GOAL OF THE EXERCISE: Repeat each entry verbatim.

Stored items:
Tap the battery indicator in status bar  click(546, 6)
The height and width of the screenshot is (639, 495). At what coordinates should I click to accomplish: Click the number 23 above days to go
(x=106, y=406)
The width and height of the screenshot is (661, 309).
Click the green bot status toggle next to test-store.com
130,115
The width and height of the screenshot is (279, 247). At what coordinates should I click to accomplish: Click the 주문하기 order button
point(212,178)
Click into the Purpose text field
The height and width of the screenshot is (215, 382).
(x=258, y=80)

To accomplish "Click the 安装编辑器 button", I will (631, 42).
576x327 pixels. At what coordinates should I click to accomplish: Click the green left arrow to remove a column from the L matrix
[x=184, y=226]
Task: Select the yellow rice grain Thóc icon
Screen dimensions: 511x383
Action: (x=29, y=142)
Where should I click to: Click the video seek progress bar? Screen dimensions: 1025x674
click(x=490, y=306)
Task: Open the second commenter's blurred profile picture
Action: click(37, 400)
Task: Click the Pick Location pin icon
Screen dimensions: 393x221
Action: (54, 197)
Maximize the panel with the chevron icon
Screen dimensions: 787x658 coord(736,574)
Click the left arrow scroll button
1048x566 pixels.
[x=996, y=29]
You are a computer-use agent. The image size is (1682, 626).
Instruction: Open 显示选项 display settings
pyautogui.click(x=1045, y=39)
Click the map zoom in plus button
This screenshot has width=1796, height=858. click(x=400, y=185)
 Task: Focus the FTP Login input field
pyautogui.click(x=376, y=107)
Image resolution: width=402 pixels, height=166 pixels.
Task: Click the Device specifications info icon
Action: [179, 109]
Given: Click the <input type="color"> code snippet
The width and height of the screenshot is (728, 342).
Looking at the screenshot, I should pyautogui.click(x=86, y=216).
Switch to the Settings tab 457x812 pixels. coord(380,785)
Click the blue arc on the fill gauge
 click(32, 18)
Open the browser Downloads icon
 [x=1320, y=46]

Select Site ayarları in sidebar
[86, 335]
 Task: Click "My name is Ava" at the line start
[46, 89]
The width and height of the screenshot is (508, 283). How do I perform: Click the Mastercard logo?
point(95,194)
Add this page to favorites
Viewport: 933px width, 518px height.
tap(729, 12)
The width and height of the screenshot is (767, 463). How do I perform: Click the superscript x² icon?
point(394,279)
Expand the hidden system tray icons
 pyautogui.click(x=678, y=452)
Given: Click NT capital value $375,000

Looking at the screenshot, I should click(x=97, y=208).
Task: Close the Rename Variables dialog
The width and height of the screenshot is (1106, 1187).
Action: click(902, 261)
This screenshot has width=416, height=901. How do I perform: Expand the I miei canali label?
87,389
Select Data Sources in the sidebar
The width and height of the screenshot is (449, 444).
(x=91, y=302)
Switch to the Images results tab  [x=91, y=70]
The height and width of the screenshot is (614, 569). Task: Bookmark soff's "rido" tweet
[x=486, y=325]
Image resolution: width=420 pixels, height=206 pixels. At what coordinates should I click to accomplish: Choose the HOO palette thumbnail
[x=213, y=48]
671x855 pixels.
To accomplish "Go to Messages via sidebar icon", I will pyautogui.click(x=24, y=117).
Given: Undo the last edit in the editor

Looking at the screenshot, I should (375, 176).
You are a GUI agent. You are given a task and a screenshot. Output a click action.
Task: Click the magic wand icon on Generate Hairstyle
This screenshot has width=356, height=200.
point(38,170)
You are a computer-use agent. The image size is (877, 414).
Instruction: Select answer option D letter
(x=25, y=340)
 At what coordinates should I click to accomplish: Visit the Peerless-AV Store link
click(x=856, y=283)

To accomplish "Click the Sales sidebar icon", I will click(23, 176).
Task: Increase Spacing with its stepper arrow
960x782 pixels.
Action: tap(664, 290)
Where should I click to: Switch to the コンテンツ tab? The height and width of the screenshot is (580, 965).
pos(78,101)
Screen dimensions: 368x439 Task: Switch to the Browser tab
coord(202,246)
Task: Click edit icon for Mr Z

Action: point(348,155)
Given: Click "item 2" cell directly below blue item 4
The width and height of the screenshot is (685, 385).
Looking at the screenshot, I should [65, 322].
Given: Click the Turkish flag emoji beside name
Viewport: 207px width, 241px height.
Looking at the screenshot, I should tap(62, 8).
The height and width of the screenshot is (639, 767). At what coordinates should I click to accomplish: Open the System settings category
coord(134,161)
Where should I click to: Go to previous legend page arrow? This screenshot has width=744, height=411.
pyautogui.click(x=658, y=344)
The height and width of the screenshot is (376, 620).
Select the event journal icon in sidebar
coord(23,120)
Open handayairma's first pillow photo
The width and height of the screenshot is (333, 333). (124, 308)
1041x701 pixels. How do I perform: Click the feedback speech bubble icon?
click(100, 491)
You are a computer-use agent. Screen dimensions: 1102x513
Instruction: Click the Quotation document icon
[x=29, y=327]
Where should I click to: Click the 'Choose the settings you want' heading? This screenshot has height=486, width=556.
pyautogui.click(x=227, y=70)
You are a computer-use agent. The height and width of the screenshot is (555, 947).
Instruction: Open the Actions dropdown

EXERCISE ANSWER:
Tap the battery indicator in status bar  click(546, 6)
The height and width of the screenshot is (639, 495). At what coordinates should I click to accomplish: Click the number 23 above days to go
(x=106, y=406)
The width and height of the screenshot is (661, 309).
Click the green bot status toggle next to test-store.com
130,115
The width and height of the screenshot is (279, 247). At what coordinates should I click to accomplish: Click the 주문하기 order button
point(212,178)
Click into the Purpose text field
The height and width of the screenshot is (215, 382).
(x=258, y=80)

To accomplish "Click the 安装编辑器 button", I will (631, 42).
576x327 pixels. At what coordinates should I click to accomplish: Click the green left arrow to remove a column from the L matrix
[x=184, y=226]
Task: Select the yellow rice grain Thóc icon
Screen dimensions: 511x383
Action: (x=29, y=142)
Where should I click to: Click the video seek progress bar? Screen dimensions: 1025x674
click(x=490, y=306)
Task: Open the second commenter's blurred profile picture
Action: click(37, 400)
Task: Click the Pick Location pin icon
Screen dimensions: 393x221
Action: (54, 197)
Maximize the panel with the chevron icon
Screen dimensions: 787x658 coord(736,574)
Click the left arrow scroll button
1048x566 pixels.
[x=996, y=29]
You are a computer-use agent. The image size is (1682, 626).
Instruction: Open 显示选项 display settings
pyautogui.click(x=1045, y=39)
Click the map zoom in plus button
This screenshot has width=1796, height=858. click(x=400, y=185)
 Task: Focus the FTP Login input field
pyautogui.click(x=376, y=107)
Image resolution: width=402 pixels, height=166 pixels.
Task: Click the Device specifications info icon
Action: [179, 109]
Given: Click the <input type="color"> code snippet
The width and height of the screenshot is (728, 342).
Looking at the screenshot, I should pyautogui.click(x=86, y=216).
Switch to the Settings tab 457x812 pixels. coord(380,785)
Click the blue arc on the fill gauge
 click(32, 18)
Open the browser Downloads icon
 [x=1320, y=46]

Select Site ayarları in sidebar
[86, 335]
 Task: Click "My name is Ava" at the line start
[46, 89]
The width and height of the screenshot is (508, 283). How do I perform: Click the Mastercard logo?
point(95,194)
Add this page to favorites
Viewport: 933px width, 518px height.
tap(729, 12)
The width and height of the screenshot is (767, 463). How do I perform: Click the superscript x² icon?
point(394,279)
Expand the hidden system tray icons
 pyautogui.click(x=678, y=452)
Given: Click NT capital value $375,000

Looking at the screenshot, I should click(x=97, y=208).
Task: Close the Rename Variables dialog
The width and height of the screenshot is (1106, 1187).
Action: click(902, 261)
This screenshot has width=416, height=901. How do I perform: Expand the I miei canali label?
87,389
Select Data Sources in the sidebar
The width and height of the screenshot is (449, 444).
(x=91, y=302)
Switch to the Images results tab  [x=91, y=70]
The height and width of the screenshot is (614, 569). Task: Bookmark soff's "rido" tweet
[x=486, y=325]
Image resolution: width=420 pixels, height=206 pixels. At what coordinates should I click to accomplish: Choose the HOO palette thumbnail
[x=213, y=48]
671x855 pixels.
To accomplish "Go to Messages via sidebar icon", I will pyautogui.click(x=24, y=117).
Given: Undo the last edit in the editor

Looking at the screenshot, I should (375, 176).
You are a GUI agent. You are given a task and a screenshot. Output a click action.
Task: Click the magic wand icon on Generate Hairstyle
This screenshot has width=356, height=200.
point(38,170)
You are a computer-use agent. The image size is (877, 414).
Instruction: Select answer option D letter
(x=25, y=340)
 At what coordinates should I click to accomplish: Visit the Peerless-AV Store link
click(x=856, y=283)

To accomplish "Click the Sales sidebar icon", I will click(23, 176).
Task: Increase Spacing with its stepper arrow
960x782 pixels.
Action: tap(664, 290)
Where should I click to: Switch to the コンテンツ tab? The height and width of the screenshot is (580, 965).
pos(78,101)
Screen dimensions: 368x439 Task: Switch to the Browser tab
coord(202,246)
Task: Click edit icon for Mr Z

Action: point(348,155)
Given: Click "item 2" cell directly below blue item 4
The width and height of the screenshot is (685, 385).
Looking at the screenshot, I should [65, 322].
Given: Click the Turkish flag emoji beside name
Viewport: 207px width, 241px height.
Looking at the screenshot, I should tap(62, 8).
The height and width of the screenshot is (639, 767). At what coordinates should I click to accomplish: Open the System settings category
coord(134,161)
Where should I click to: Go to previous legend page arrow? This screenshot has width=744, height=411.
pyautogui.click(x=658, y=344)
The height and width of the screenshot is (376, 620).
Select the event journal icon in sidebar
coord(23,120)
Open handayairma's first pillow photo
The width and height of the screenshot is (333, 333). (124, 308)
1041x701 pixels. How do I perform: Click the feedback speech bubble icon?
click(100, 491)
You are a computer-use agent. Screen dimensions: 1102x513
Instruction: Click the Quotation document icon
[x=29, y=327]
Where should I click to: Click the 'Choose the settings you want' heading? This screenshot has height=486, width=556.
pyautogui.click(x=227, y=70)
You are a computer-use agent. The height and width of the screenshot is (555, 947).
Instruction: Open the Actions dropdown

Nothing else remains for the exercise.